Sql-server – What happens when I change a table column’s data type to increase its data length in SQL Server

sql server

I believe SQL Server would create a new column under the hood and copy the original data to the newly created column. And the original space for the old column cannot be reclaimed before the table is rebuilt.

But I can't come up with a general picture in my head about what exactly is going on.

Say I have a simple table defintion:

CREATE TABLE ExampleTbl
(
 ID INT
 ,Bool BIT
)

And a certain page is completely filled with ExampleTbl's data rows. What happens if I change Bool column data type to int?

Since the page is full, does it mean the the newly created column will have to be stored in some other data page? I originally thought it should be in the same page because SQL Server will always try to use in-row allocation when the data row fits into a page(less then 8000 bytes).

But then it may involve a lot of moving around of the data rows to allocate space so the new column can be inserted into the data page, and some rows will have to be popped out the page and stored in another one, if SQL Server needs to stick to in-row allocation. But this behavior is obviously detrimental to system performance.

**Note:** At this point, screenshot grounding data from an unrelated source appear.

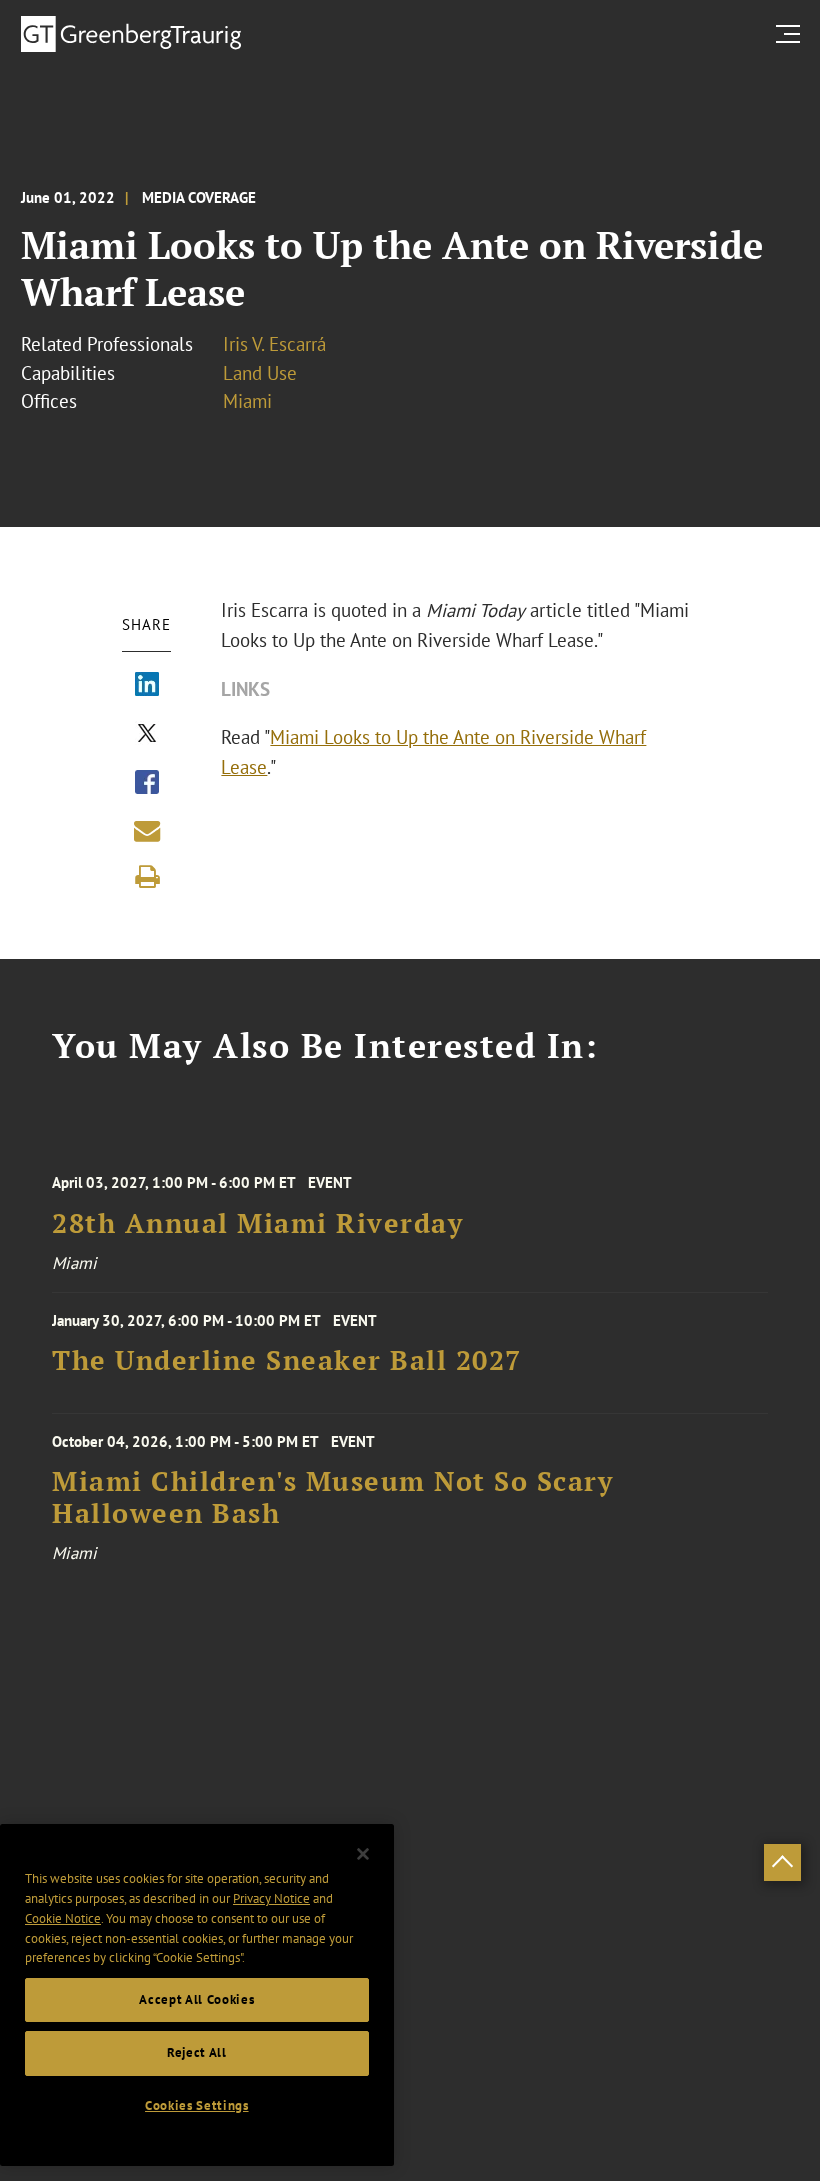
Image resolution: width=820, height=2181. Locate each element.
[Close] (363, 1854)
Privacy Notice (271, 1898)
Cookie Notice (63, 1918)
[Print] (147, 877)
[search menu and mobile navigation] (792, 33)
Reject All (197, 2052)
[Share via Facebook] (147, 784)
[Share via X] (147, 735)
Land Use (260, 373)
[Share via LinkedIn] (147, 686)
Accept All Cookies (196, 1999)
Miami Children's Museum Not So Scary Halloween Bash (332, 1497)
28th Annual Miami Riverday (257, 1223)
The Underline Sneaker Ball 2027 (287, 1360)
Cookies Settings (197, 2105)
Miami (247, 401)
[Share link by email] (147, 831)
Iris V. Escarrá (274, 344)
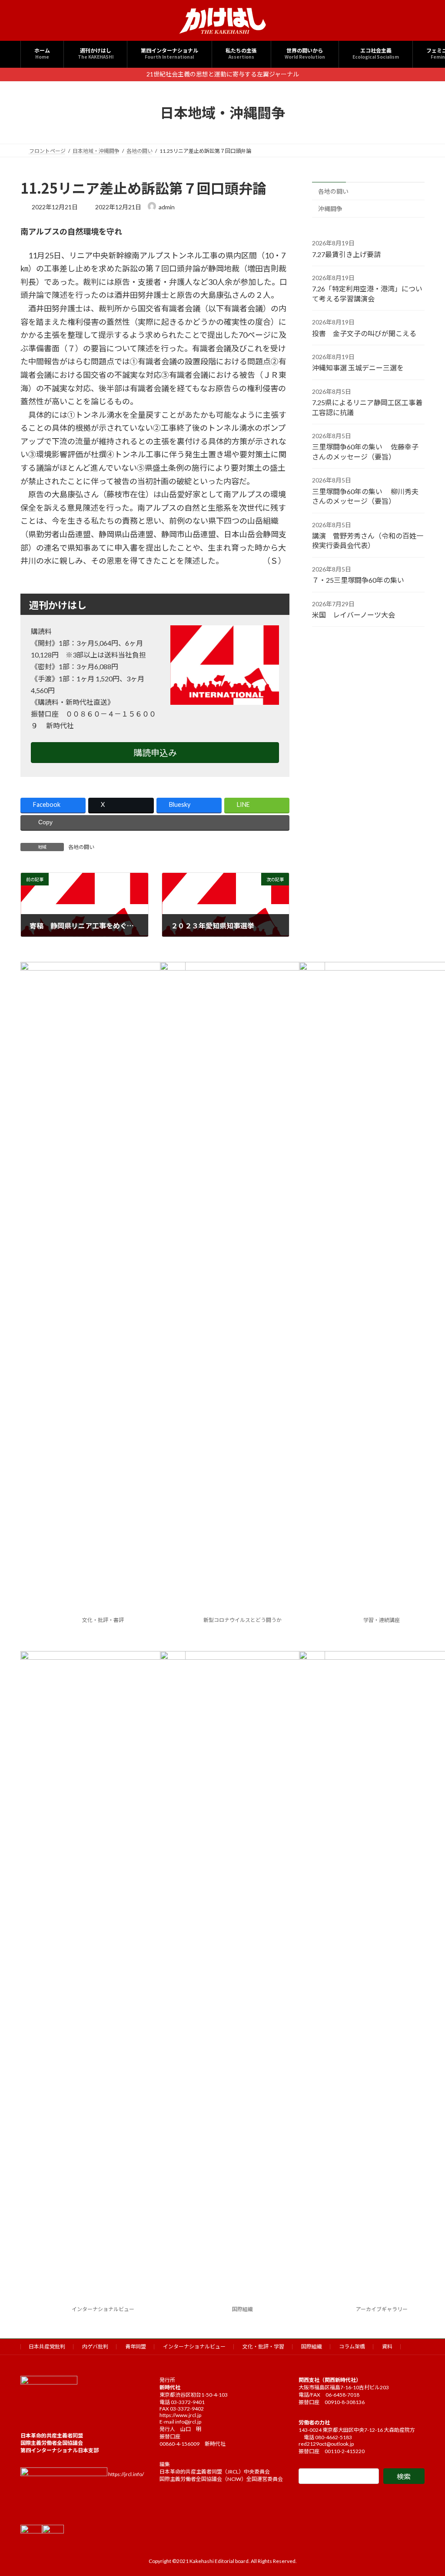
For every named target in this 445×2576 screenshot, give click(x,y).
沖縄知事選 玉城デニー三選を (358, 367)
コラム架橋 (352, 2346)
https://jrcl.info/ (126, 2474)
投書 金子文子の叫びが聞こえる (364, 333)
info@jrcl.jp (188, 2421)
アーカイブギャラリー (382, 2309)
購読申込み (155, 752)
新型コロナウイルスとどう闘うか (242, 1620)
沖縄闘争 (330, 208)
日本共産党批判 (47, 2346)
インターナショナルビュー (103, 2309)
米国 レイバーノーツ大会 (353, 615)
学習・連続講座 (381, 1620)
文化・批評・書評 (103, 1620)
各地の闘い (81, 847)
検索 (404, 2476)
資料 (387, 2346)
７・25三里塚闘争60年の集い (358, 580)
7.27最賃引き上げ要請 (346, 254)
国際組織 (242, 2309)
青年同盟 (135, 2346)
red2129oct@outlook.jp (326, 2444)
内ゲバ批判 (95, 2346)
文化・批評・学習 (263, 2346)
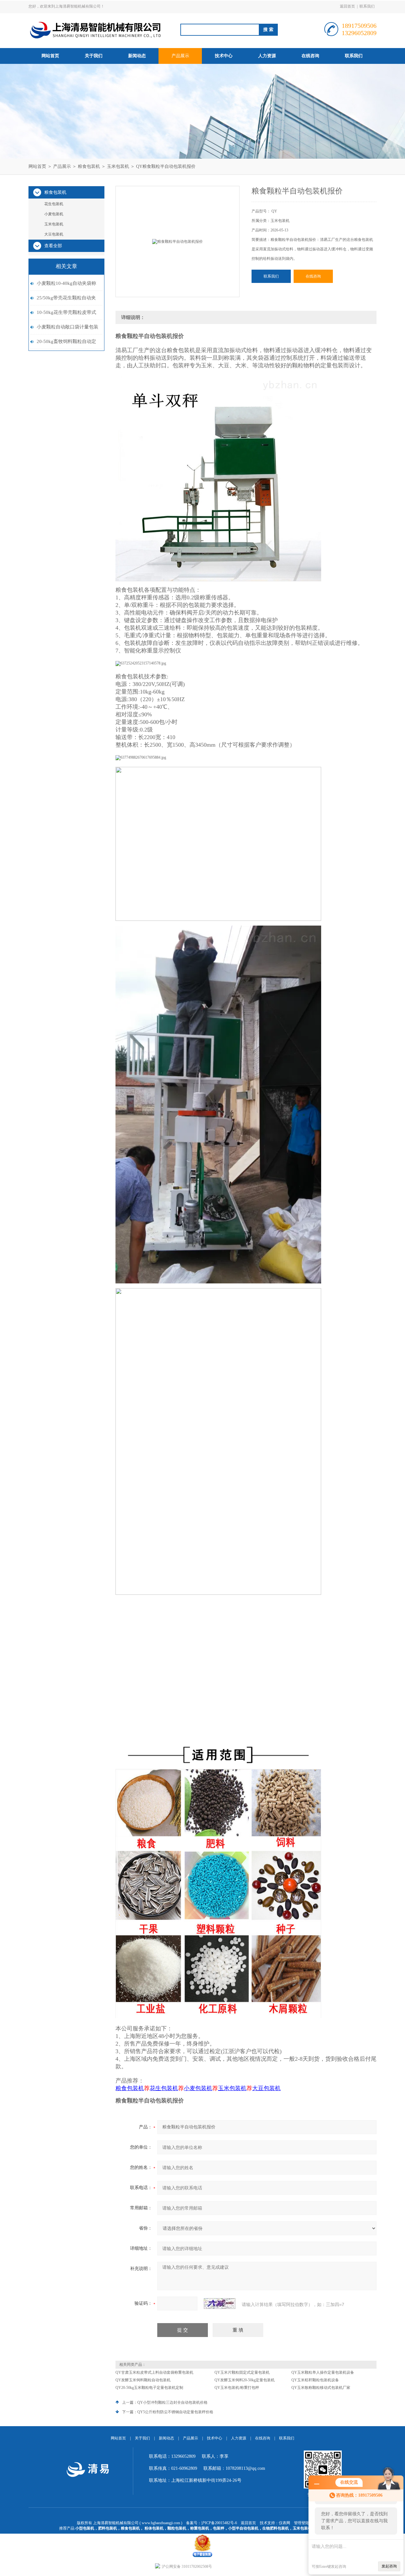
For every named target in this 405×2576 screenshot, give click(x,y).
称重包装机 (199, 2528)
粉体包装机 (154, 2528)
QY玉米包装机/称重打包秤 (237, 2387)
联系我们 (367, 6)
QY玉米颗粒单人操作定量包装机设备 (322, 2372)
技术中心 (224, 55)
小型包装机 (84, 2528)
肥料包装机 (107, 2528)
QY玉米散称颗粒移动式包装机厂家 (320, 2387)
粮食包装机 (89, 166)
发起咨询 (389, 2566)
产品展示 (180, 55)
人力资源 (267, 55)
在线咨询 (310, 55)
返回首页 (347, 6)
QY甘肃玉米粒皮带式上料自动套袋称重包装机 (154, 2372)
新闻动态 (137, 55)
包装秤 (218, 2528)
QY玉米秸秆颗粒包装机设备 (315, 2380)
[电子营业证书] (202, 2536)
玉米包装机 (118, 166)
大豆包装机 (53, 234)
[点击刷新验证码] (219, 2303)
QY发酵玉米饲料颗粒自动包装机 (143, 2380)
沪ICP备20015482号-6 (219, 2523)
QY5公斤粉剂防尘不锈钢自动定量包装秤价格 (175, 2412)
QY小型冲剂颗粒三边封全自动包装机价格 (172, 2402)
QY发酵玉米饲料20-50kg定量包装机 (245, 2380)
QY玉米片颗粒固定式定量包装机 (242, 2372)
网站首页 (50, 55)
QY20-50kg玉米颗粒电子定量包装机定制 (149, 2387)
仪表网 (284, 2523)
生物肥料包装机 (275, 2528)
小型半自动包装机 (243, 2528)
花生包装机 (53, 204)
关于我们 (94, 55)
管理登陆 (301, 2523)
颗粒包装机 (176, 2528)
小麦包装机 (53, 214)
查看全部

So exactly what happens behind the scenes when I change a column data type to one with a wider domain of values?

Thanks!

Best Answer

Changing a column data type to a wider type will require rows to be moved to other pages once a page is full. This behavior is similar to DML updates of variable length columns to a wider value. This can be observed with this script that uses the undocumented sys.dm_db_database_page_allocations TVF available in SQL Server 2012 and later:

CREATE TABLE ExampleTbl
(
  ID INT
 ,Bool BIT
);
WITH 
    t10 AS (SELECT n FROM (VALUES(0),(0),(0),(0),(0),(0),(0),(0),(0),(0)) t(n))
    ,t1000 AS (SELECT ROW_NUMBER() OVER (ORDER BY (SELECT 0)) AS num FROM t10 AS a CROSS JOIN t10 AS b CROSS JOIN t10 AS c)
INSERT INTO ExampleTbl WITH(TABLOCKX)
SELECT num, 1
FROM t1000
WHERE num <= 578;

--single page
DECLARE 
      @database_id int = DB_ID()
    , @object_id int = OBJECT_ID(N'dbo.ExampleTbl')
    , @allocated_page_file_id int
    , @allocated_page_page_id int;
SELECT *
FROM sys.dm_db_database_page_allocations(@database_id, @object_id, 0, 1, 'DETAILED')
WHERE 
    page_type_desc = 'DATA_PAGE';
GO

ALTER TABLE dbo.ExampleTbl
    ALTER COLUMN Bool INT;
GO

--3 pages, with 2 100% full and last 50% full
DECLARE 
      @database_id int = DB_ID()
    , @object_id int = OBJECT_ID(N'dbo.ExampleTbl')
    , @allocated_page_file_id int
    , @allocated_page_page_id int;
SELECT *
FROM sys.dm_db_database_page_allocations(@database_id, @object_id, 0, 1, 'DETAILED')
WHERE 
    page_type_desc = 'DATA_PAGE';
GO

Heaps are particularly nasty when DML/DDL increases row length because the original row is retained with a forwarding pointer. Consequently, more space will be required that the equivalent change against a table with clustered index.